* **PAGE TEXT**:
........

Direct Cinema is the first comprehensive study of the "direct cinema" movement of 1960s America. Through the inquisitiveness of filmmakers such as Robert Drew, D.A. Pennebaker, and Frederick Wiseman-and predicated on innovations such as portable cameras and synchronized sound-direct cinema intimately documented presidential campaigns through the revelers of Woodstock and the dispossessed subjects of Wiseman's "reality fictions". This volume recovers these vastly influential yet politically underappreciated films, suggesting they represented a resurgence of America's home-grown philosophical tradition inextricably bound up in the artistic and political impulses of the 1960s.
About the Author
Dave Saunders is a visiting tutor at the Department of Media Arts at Royal Holloway, University of London.
What People are Saying About This
To understand documentary film and television today, you have to know the history of American documentary in the 1960s. Direct Cinema establishes this history and demonstrates to readers the value of cultural context. It is a rich and well-researched introduction to one of the decade's most important documentary movements, and covers classics of the genre that every cinephile, film student and documentary maker should know.
Direct Cinema: Observational Documentary and the Politics of the Sixties offers a meticulously researched study of a significant period in the history of North American documentary film. Earlier studies of direct cinema have mostly focused on the technological developments that were prerequisite to the production of this kind of film. The detailed reading of a selection of the better-known films, informed by the cultural and political history of their epoch, is a project that has not previously been undertaken. This volume demonstrates that the social and political contexts upon which observational documentaries drew were every bit as important as in the genesis of this sub-genre. Presented with coherence, clarity and élan, there is much original work here that fills a significant gap in the study of cinema and television.
This authoritative book, a worthy entry in Wallflower Press's indispensable new Nonfictions series, seamlessly combines elegant and insightful close readings of key films of the direct cinema movement of the 1960s with illuminating analyses of their shifting political and cultural contexts... It emerges, in its author's words, as engaging in 'a substantial and compelling dialogue with America, about America, in an epoch beset and defined by upheaval.'
This trenchant study challenges the myths that have come to surround American cinema verite. Instead of rehashing truisms about shaky, hand-held camera work and the movement's fascination with celebrities and eccentric characters, this volume sheds light on the social and political commitment in these so-called 'non-issue' films. Addressing the major filmmakers and canonical works in a single text, this scholarly and readable book will make a particularly good teaching tool.

........

* **DATA EXTRACT**:
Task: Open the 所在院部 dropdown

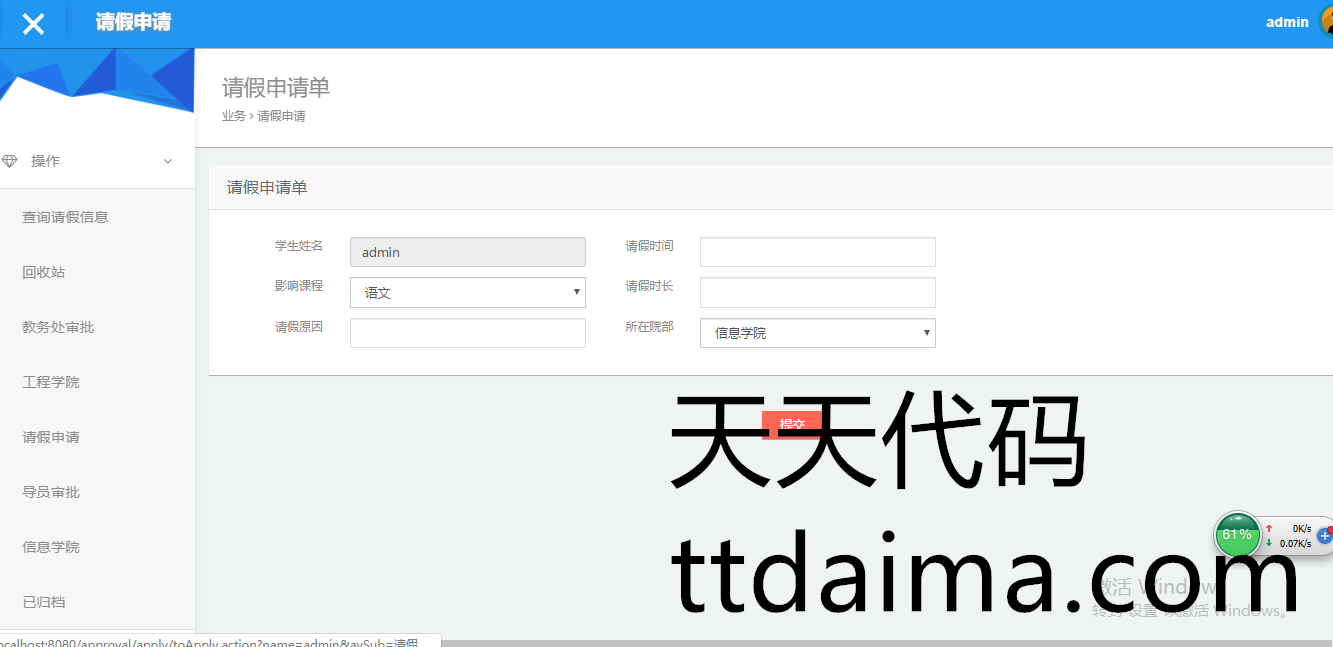Action: [x=817, y=333]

........

From the text on the Direct Cinema book, copy word for word the passage that begins with the words containing "Direct Cinema: Observational" and ends with "cinema and television.".

* **ANSWER TO THIS TASK**:
Direct Cinema: Observational Documentary and the Politics of the Sixties offers a meticulously researched study of a significant period in the history of North American documentary film. Earlier studies of direct cinema have mostly focused on the technological developments that were prerequisite to the production of this kind of film. The detailed reading of a selection of the better-known films, informed by the cultural and political history of their epoch, is a project that has not previously been undertaken. This volume demonstrates that the social and political contexts upon which observational documentaries drew were every bit as important as in the genesis of this sub-genre. Presented with coherence, clarity and élan, there is much original work here that fills a significant gap in the study of cinema and television.